As I mentioned in my review of The Hunger Games (2012), I told my friend that I would see The Hunger Games: Catching Fire with him, even though I was not very interested in either of the films. I’m not going to watch a sequel to a film without first watching the original, so I watched The Hunger Games at home before going out to the theatre. I was pleasantly surprised at how much I enjoyed The Hunger Games, and this made me excited to see the sequel. I would certainly not recommend watching The Hunger Games: Catching Fire without first watching The Hunger Games. It is pretty much essential to watch the movies in order.
I would advise against reading the rest of this review if you have not yet seen The Hunger Games.

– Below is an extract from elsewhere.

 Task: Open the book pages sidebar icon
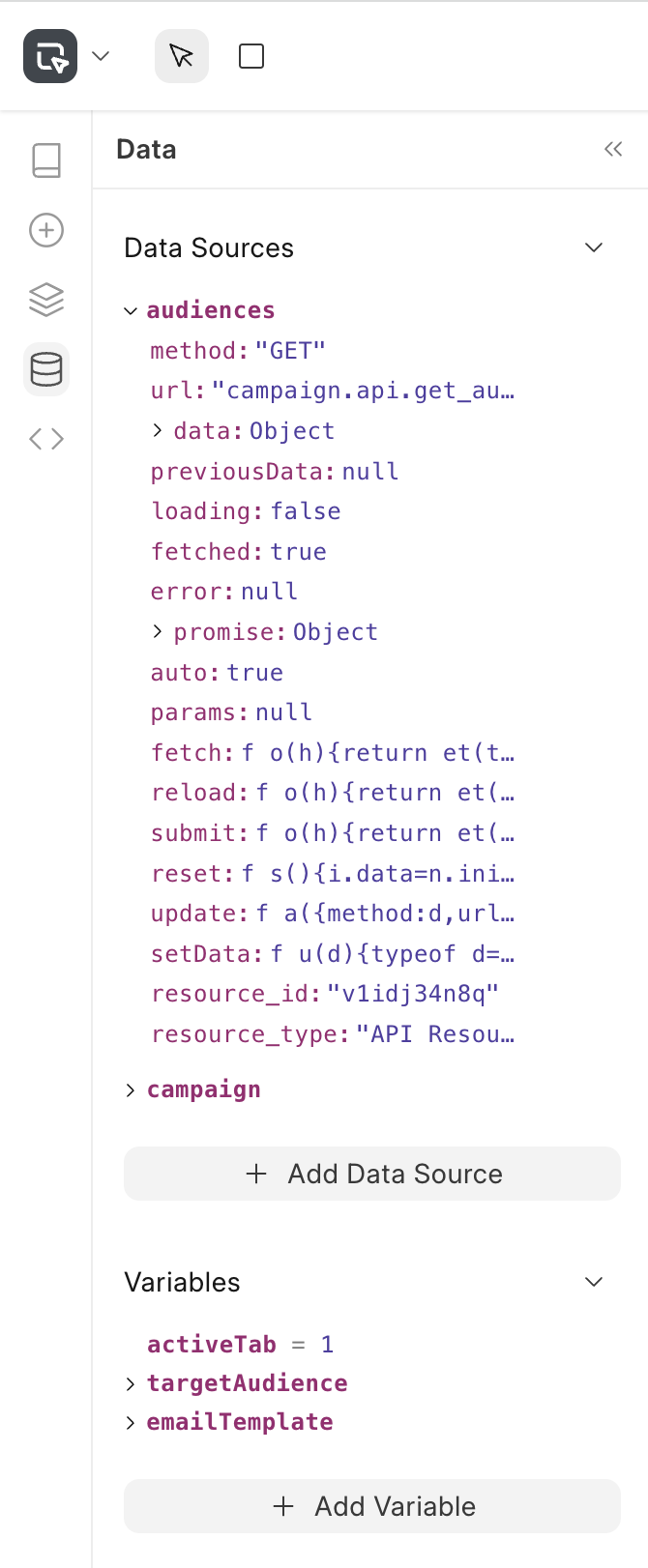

The Hunger Games: Catching Fire picks up where the first film left off. Through an act of defiance, Katniss Everdeen (Jennifer Lawrence) and Peeta Mellark (Josh Hutcherson) were the winners of the 74th annual Hunger Games. Their public defiance was enough for the government to want to make an example out of them by punishing them in hopes of preventing a revolution.
The film was directed by Francis Lawrence and the rest of the noteworthy cast includes Donald Sutherland, Woody Harrelson, Stanley Tucci, Elizabeth Banks, Phillip Seymour Hoffman, Lenny Kravitz, Liam Hemsworth, Jeffrey Wright, Amanda Plummer, Jena Malone, and Toby Jones.

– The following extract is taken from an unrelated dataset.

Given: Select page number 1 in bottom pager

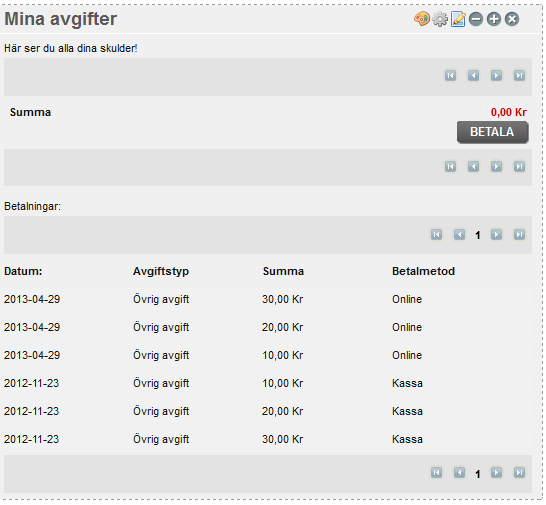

Like most sequels, I expected this movie to be a step down from the first film. My expectations were wrong once again. It’s a rare thing that a sequel is better than its predecessor, but this is exactly the case with The Hunger Games: Catching Fire. It’s as if the filmmakers ironed out all of the kinks from the first movie in order to make the sequel.
Everything that I liked and disliked about The Hunger Games was improved upon in The Hunger Games: Catching Fire. It was another welcomed surprise. The acting was more passionate, the special effects were sharper, the story was more interesting, and the quality of the film as a whole was just plain better.
Fans of The Hunger Games will undoubtedly like The Hunger Games: Catching Fire even more. The film is a higher caliber and therefore delivers a stronger potency.
I rate this movie a 9 on a scale of 1-10.
Buy, rent, or run? Buy.
The Hunger Games (2012)
I’m not usually the type of guy to rush out and see a movie like The Hunger Games in theatres. I guess that is why I had not seen the film, until now. I probably would have put off seeing this movie even longer, but since a friend of mine wanted to see the The Hunger Games: Catching Fire (2013) in theatres, I thought it best that I see the films in order.
People have raved about this movie, but it just wasn’t a must-see for me, even though, for the most part, it has a very solid cast. I don’t know if it is the PG-13 rating or what, but it just appeared to me like it would be a teenie-bopper film of sorts.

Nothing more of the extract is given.